• [AIM OF THE EXERCISE]
Nothing should be left out: write out the whole listing exactly.

• [RECORD EXCERPTS]

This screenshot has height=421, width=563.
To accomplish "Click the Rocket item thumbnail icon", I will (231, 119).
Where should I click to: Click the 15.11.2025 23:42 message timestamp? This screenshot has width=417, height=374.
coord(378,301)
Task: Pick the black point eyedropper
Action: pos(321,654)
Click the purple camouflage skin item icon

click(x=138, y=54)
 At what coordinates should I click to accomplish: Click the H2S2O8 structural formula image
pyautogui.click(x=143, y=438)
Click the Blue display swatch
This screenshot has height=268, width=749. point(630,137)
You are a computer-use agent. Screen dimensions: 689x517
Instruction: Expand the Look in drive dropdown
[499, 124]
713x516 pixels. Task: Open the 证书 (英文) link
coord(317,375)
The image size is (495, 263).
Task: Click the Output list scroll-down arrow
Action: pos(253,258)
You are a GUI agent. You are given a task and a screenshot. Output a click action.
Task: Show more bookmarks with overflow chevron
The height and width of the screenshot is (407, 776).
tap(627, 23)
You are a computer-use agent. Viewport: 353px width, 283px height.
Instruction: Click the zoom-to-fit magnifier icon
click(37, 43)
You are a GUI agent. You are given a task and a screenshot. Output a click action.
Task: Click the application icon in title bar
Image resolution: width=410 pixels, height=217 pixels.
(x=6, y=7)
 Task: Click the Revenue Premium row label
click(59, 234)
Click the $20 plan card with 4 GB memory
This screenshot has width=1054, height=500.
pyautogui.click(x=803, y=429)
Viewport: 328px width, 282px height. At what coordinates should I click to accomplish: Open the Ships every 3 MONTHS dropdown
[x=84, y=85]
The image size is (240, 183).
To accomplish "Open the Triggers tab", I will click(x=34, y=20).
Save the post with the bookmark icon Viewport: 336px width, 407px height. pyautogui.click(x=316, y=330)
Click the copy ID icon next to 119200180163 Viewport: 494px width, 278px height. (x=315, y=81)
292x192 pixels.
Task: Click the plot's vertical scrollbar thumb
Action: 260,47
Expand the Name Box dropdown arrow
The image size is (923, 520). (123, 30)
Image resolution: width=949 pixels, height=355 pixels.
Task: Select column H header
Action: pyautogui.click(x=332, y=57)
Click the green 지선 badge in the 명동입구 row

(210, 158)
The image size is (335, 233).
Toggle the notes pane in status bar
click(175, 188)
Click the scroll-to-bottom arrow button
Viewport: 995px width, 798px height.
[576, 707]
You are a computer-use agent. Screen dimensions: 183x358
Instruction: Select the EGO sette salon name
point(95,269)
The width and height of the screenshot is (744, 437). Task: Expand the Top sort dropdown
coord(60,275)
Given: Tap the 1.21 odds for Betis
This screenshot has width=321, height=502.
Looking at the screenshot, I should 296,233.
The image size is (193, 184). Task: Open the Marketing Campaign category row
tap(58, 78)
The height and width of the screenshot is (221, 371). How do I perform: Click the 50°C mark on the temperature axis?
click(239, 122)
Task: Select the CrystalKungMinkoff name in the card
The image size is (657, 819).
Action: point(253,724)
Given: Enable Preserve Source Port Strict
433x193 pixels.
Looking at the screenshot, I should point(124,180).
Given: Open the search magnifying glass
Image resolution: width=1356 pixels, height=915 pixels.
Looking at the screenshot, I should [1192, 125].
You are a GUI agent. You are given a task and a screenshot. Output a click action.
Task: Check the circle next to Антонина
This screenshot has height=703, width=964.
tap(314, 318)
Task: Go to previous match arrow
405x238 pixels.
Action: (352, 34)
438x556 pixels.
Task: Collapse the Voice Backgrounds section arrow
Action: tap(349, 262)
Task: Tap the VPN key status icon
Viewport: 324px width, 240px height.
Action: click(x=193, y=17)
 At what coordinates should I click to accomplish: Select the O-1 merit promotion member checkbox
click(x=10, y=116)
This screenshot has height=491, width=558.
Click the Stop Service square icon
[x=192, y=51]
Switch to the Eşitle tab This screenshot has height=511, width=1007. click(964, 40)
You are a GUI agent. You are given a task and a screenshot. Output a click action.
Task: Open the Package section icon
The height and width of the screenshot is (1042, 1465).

• [EXERCISE OUTPUT]
This screenshot has height=421, width=563.
To accomplish "Click the Rocket item thumbnail icon", I will (231, 119).
Where should I click to: Click the 15.11.2025 23:42 message timestamp? This screenshot has width=417, height=374.
coord(378,301)
Task: Pick the black point eyedropper
Action: pos(321,654)
Click the purple camouflage skin item icon

click(x=138, y=54)
 At what coordinates should I click to accomplish: Click the H2S2O8 structural formula image
pyautogui.click(x=143, y=438)
Click the Blue display swatch
This screenshot has height=268, width=749. point(630,137)
You are a computer-use agent. Screen dimensions: 689x517
Instruction: Expand the Look in drive dropdown
[499, 124]
713x516 pixels. Task: Open the 证书 (英文) link
coord(317,375)
The image size is (495, 263).
Task: Click the Output list scroll-down arrow
Action: pos(253,258)
You are a GUI agent. You are given a task and a screenshot. Output a click action.
Task: Show more bookmarks with overflow chevron
The height and width of the screenshot is (407, 776).
tap(627, 23)
You are a computer-use agent. Viewport: 353px width, 283px height.
Instruction: Click the zoom-to-fit magnifier icon
click(37, 43)
You are a GUI agent. You are given a task and a screenshot. Output a click action.
Task: Click the application icon in title bar
Image resolution: width=410 pixels, height=217 pixels.
(x=6, y=7)
 Task: Click the Revenue Premium row label
click(59, 234)
Click the $20 plan card with 4 GB memory
This screenshot has width=1054, height=500.
pyautogui.click(x=803, y=429)
Viewport: 328px width, 282px height. At what coordinates should I click to accomplish: Open the Ships every 3 MONTHS dropdown
[x=84, y=85]
The image size is (240, 183).
To accomplish "Open the Triggers tab", I will click(x=34, y=20).
Save the post with the bookmark icon Viewport: 336px width, 407px height. pyautogui.click(x=316, y=330)
Click the copy ID icon next to 119200180163 Viewport: 494px width, 278px height. (x=315, y=81)
292x192 pixels.
Task: Click the plot's vertical scrollbar thumb
Action: 260,47
Expand the Name Box dropdown arrow
The image size is (923, 520). (123, 30)
Image resolution: width=949 pixels, height=355 pixels.
Task: Select column H header
Action: pyautogui.click(x=332, y=57)
Click the green 지선 badge in the 명동입구 row

(210, 158)
The image size is (335, 233).
Toggle the notes pane in status bar
click(175, 188)
Click the scroll-to-bottom arrow button
Viewport: 995px width, 798px height.
[576, 707]
You are a computer-use agent. Screen dimensions: 183x358
Instruction: Select the EGO sette salon name
point(95,269)
The width and height of the screenshot is (744, 437). Task: Expand the Top sort dropdown
coord(60,275)
Given: Tap the 1.21 odds for Betis
This screenshot has width=321, height=502.
Looking at the screenshot, I should 296,233.
The image size is (193, 184). Task: Open the Marketing Campaign category row
tap(58, 78)
The height and width of the screenshot is (221, 371). How do I perform: Click the 50°C mark on the temperature axis?
click(239, 122)
Task: Select the CrystalKungMinkoff name in the card
The image size is (657, 819).
Action: point(253,724)
Given: Enable Preserve Source Port Strict
433x193 pixels.
Looking at the screenshot, I should point(124,180).
Given: Open the search magnifying glass
Image resolution: width=1356 pixels, height=915 pixels.
Looking at the screenshot, I should [1192, 125].
You are a GUI agent. You are given a task and a screenshot. Output a click action.
Task: Check the circle next to Антонина
This screenshot has height=703, width=964.
tap(314, 318)
Task: Go to previous match arrow
405x238 pixels.
Action: (352, 34)
438x556 pixels.
Task: Collapse the Voice Backgrounds section arrow
Action: tap(349, 262)
Task: Tap the VPN key status icon
Viewport: 324px width, 240px height.
Action: click(x=193, y=17)
 At what coordinates should I click to accomplish: Select the O-1 merit promotion member checkbox
click(x=10, y=116)
This screenshot has height=491, width=558.
Click the Stop Service square icon
[x=192, y=51]
Switch to the Eşitle tab This screenshot has height=511, width=1007. click(964, 40)
You are a GUI agent. You are given a task and a screenshot. Output a click action.
Task: Open the Package section icon
The height and width of the screenshot is (1042, 1465).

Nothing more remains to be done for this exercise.